Google Translate & DeepL

Pour les algorithmes de traduction, les infirmiers sont des infirmières

L’outil de traduction de Google n’échappe pas aux stéréotypes de genre. L’organisation AlgorithmWatch pointe du doigt le non respect de la féminisation (et parfois de la masculinisation) lors de la traduction de nombreux métiers, de et vers des langues européennes. Service concurrent, DeepL souffre de biais similaires.

(Source: Bermix Studio on Unsplash)
(Source: Bermix Studio on Unsplash)

Organisation à but non lucratif se consacrant à l'analyse des algorithmes, AlgorithmWatch pointe du doigt les stéréotypes de genre du service de traduction de Google. Ce dernier a notamment la fâcheuse tendance à ne pas prendre en compte la féminisation de nombreux métiers.

En saisissant la formule «vier Historikerinnen und Historiker» (quatre historiennes et historiens) dans le moteur de traduction du géant du web, les traductions vers le français, l'espagnol, l’italien ou encore le polonais ne contiennent plus la déclinaison féminine. Après vérification, la rédaction confirme: la traduction française est restreinte à «quatre historiens».

Le compte-rendu de la recherche menée par Nicolas Kayser-Bril pour AlgorithmWatch mentionne de nombreux autres exemples de biais similaires observés après l’analyse de 440 paires de traductions de et vers l'allemand, l'italien, le polonais, l'espagnol et le français. Par exemple, le nom féminin «la cheffe» et ses équivalents dans les autres langues testées n’est correctement traduit qu’en polonais. Au final, 182 traductions sur 440 se sont avérées fausses. «Dans leur grande majorité, les erreurs concernaient des formes féminines converties en leur équivalent masculin», explique le chercheur d’AlgorithmWatch.

DeepL aussi

Les stéréotypes de genre se vérifient toutefois dans les deux sens. Ainsi, une phrase avec le nom commun allemand «Der Krankenpfleger», c’est-à-dire l'infirmier, se masculinise en français. Considéré par beaucoup comme un meilleur outil de traduction en ligne que celui de Google, DeepL n’échappe pas à ce stéréotype. La rédaction l’a testé avec la phrase «Des Krankenpfleger war abwesend»: vers le français, on obtient «L'infirmière était absente» (et non «L'infirmier était absent»).

De façon plutôt cocasse, en omettant de mettre un K majuscule au nom de la phrase testée précédemment («Der krankenpfleger war abwesend.»), le biais n'opère plus et le moteur de traduction propose «L'aide-soignant était absent.» Enlevez le point, le biais apparaît à nouveau… Ces algorithmes sont décidément une boîte noire et leur logique est difficile à saisir.

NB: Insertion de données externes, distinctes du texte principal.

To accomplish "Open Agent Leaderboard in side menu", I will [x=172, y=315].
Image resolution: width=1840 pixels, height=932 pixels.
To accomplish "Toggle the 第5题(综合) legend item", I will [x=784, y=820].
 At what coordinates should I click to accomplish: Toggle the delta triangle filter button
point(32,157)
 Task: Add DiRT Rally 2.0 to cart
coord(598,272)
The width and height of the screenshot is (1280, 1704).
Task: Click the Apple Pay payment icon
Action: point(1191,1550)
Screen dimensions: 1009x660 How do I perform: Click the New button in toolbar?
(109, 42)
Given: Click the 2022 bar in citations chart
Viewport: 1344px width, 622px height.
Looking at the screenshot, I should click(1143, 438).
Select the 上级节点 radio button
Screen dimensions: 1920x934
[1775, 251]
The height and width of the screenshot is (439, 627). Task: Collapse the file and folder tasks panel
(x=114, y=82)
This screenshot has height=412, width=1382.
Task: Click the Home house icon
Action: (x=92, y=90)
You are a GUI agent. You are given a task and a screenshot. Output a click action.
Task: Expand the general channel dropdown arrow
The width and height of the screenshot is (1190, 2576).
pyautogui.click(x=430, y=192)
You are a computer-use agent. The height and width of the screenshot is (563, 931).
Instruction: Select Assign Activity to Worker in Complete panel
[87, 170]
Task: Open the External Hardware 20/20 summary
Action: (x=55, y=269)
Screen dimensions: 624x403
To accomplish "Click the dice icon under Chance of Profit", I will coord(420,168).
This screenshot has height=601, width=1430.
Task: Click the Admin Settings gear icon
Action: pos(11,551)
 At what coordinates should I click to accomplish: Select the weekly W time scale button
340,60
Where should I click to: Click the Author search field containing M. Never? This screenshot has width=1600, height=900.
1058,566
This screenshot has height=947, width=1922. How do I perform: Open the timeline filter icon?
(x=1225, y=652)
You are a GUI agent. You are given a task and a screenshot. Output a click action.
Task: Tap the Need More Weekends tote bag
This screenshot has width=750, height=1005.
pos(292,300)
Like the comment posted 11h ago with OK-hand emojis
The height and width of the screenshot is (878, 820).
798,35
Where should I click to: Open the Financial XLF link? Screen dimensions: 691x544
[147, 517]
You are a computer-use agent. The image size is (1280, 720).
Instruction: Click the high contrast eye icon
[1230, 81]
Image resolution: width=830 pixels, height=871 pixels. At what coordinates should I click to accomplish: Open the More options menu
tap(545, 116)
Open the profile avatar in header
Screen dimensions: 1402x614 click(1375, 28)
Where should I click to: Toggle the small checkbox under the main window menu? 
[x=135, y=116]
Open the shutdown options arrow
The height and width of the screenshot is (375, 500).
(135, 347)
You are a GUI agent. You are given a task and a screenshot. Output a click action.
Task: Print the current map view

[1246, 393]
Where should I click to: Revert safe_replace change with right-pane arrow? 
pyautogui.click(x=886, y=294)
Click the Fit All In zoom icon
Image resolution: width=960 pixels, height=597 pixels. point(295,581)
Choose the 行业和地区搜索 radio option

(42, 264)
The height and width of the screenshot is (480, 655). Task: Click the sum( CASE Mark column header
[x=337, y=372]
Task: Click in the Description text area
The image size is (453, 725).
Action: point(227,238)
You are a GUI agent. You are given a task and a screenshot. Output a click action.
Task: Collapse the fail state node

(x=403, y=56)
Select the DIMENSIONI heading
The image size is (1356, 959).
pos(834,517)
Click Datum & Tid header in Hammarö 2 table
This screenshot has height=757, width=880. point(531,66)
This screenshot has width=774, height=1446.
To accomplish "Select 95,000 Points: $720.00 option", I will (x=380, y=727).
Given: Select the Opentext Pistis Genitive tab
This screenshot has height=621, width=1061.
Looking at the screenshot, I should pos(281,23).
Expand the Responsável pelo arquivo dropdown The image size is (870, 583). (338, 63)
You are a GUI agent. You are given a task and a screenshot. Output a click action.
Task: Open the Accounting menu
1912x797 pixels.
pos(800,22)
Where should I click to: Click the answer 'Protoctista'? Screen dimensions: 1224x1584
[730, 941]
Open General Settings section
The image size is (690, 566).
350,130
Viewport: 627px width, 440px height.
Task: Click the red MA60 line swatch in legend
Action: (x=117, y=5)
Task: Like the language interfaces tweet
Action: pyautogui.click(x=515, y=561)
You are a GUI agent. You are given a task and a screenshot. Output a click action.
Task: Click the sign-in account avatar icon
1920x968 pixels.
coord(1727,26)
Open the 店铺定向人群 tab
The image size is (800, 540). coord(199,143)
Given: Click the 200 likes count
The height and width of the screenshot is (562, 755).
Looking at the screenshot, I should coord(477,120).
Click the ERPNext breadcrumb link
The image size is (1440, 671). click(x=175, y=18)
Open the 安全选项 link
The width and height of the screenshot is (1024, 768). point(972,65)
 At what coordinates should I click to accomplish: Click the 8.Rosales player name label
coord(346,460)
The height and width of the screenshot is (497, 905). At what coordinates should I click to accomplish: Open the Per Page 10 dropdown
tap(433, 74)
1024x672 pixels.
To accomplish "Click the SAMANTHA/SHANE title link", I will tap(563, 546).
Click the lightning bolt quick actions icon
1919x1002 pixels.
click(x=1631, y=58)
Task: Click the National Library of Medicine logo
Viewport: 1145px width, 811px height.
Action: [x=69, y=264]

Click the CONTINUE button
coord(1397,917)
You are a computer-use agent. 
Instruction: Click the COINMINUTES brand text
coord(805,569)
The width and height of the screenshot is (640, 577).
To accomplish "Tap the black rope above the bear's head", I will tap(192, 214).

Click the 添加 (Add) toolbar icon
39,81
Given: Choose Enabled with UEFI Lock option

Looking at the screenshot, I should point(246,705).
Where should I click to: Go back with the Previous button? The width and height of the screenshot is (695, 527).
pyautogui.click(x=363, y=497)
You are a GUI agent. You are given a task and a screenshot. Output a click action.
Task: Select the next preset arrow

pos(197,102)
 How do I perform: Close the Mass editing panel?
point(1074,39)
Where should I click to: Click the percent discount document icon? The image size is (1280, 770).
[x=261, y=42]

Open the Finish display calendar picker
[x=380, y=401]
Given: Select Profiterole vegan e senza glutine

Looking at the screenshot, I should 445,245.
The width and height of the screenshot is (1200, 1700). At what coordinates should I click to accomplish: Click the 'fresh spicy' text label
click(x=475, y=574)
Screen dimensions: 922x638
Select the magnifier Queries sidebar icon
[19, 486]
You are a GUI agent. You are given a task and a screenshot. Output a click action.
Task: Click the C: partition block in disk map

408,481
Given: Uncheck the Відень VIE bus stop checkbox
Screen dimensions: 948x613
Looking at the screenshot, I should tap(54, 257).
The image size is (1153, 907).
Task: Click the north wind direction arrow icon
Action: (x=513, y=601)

Le chercheur d’AlgorithmWatch a demandé des explications à Google. La firme brandit l’excuse du «bridging», technique permettant de pallier le manque de volumes de données suffisants pour certaines paires de langues. «Le pontage linguistique en traduction signifie que pour traduire de X à Y, une troisième langue est introduite (E) en fonction de l'existence de données bilingues pour traduire X à E puis E à Y. La langue la plus couramment utilisée comme pont est l'anglais», confie un porte-parole de Google cité par le chercheur. La majorité des noms en anglais étant neutres en termes de genre, la féminisation ou masculinisation se perd donc en passant par la moulinette du traducteur automatique.

Il convient toutefois d’apporter une nuance importante. Dans son article, l'analyste d’AlgorithmWatch souligne en effet que son expérience ne reflète pas nécessairement les résultats de traduction de pages web ou de textes plus longs: «Dans certains cas, en particulier lorsque les mots voisins contiennent des formes féminines, Google traduit correctement les formes genrées.»